На столбах и дубах сидели ребята, ели колбасу и неустанно галдели, споря о деревянном дедушкином уборе и волосатом проборе, а в воздухе висели ароматы, богатые, как на отдыхе у моря.
Кавалькада машин с включёнными фарами сплочёнными парами ползла по автострадам, и возглавлял карнавал лимузин от начальства, а замыкал караван фургон из санчасти.
2.Сам генерал или полковник, похожий на дрофу, лежал в гробу строже бая, не мигая по сторонам и не пеняя на судьбу, как уполовник в шкафу.
В нише на крыше катафалка помпезно восседала галка: любезно разевала рот, отдавала поклоны и протяжно, как повторяла считалку или жевала макароны, провозглашала начало ритуала и каждый поворот колонны.
В тех местах, где галок не хватало, шествие пробегало на всех парах, но и впопыхах не допускало в череде завала, предотвращало бедствия и не теряло благочестия.
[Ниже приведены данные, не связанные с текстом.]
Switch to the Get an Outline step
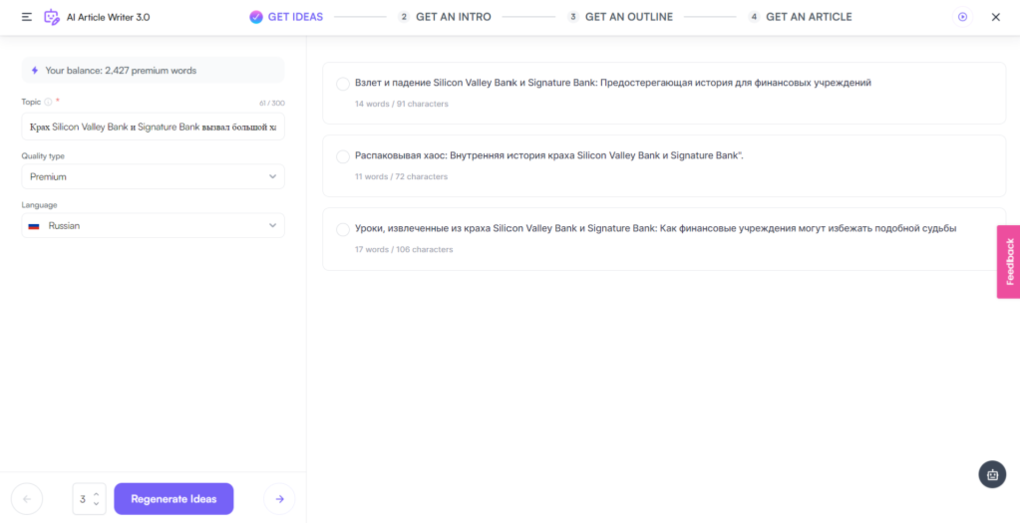tap(620, 17)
А где не доставало катафалков, галку с лихвой заменял постовой:
— Стой! — кричал. — Генерал — с передовой! Свой!
И подвывал, как лесоруб:
— Ого-го-го!
И Труп проплывал вальяжно, и каждый признавал его за своего.
Но и других кандидатов в него везли не хуже того: заслуженных бюрократов — красиво, как корабли по водам залива, а простых, из народа, по доходам — кого в автомобиле или на санях, а кого волочили и на простынях, рожей по бездорожью, но за те неудобства в ритуале получали превосходство в простоте обихода и наготе, с какой природа на покой провожала клёклого урода, далёкого от высокого идеала.
И все передвижения мотало от увеселения, как провинциала от чарки — на колесе обозрения в парке.
Головой отряда повсюду управляли грёзы, преграды сметали попы, путь любой стопы на погост украшали причуды и устилали шипы и розы, но метаморфозы магистрали ничуть не влияли, хоть и виляли, как в одеяле клопы, на рост, хвост и плоть толпы.
Оркестры играли повсеместно. В ресторанах не выгоняли пьяных. Бюрократам салютовали троекратно.
Почести убеждали в высочестве!
3.Но скандалы не миновали и карнавала.
Сначала затоптали неосторожного прохожего.
Застряли дольше положенного.
Переживали горше возможного.
Объясняли без затей, что юбилей тем и веселей, чем страшней:
— Дали в торец и — не жилец!
— Прибавляли газу, попали в фазу и зажали пролазу!
Наконец заорали, как объявляли кару:
— Затоптанного — на базу, к юбиляру!
И сразу, без проб, упаковали попранного в гроб, к командарму в пару.
Потом утрамбовали колесом другого.
Повздыхали сурово на шальную обнову, поискали причину, покивали на машину, поплевали в трясину, признали всеведущую судьбину и втихую затолкали мясную мякину в следующую домовину.
Затем — совсем давка: гроб с двумя невесёлыми новоселами не удержали стоймя наверху и троих особ из неродных раздавили, как бородавку, рептилию и блоху.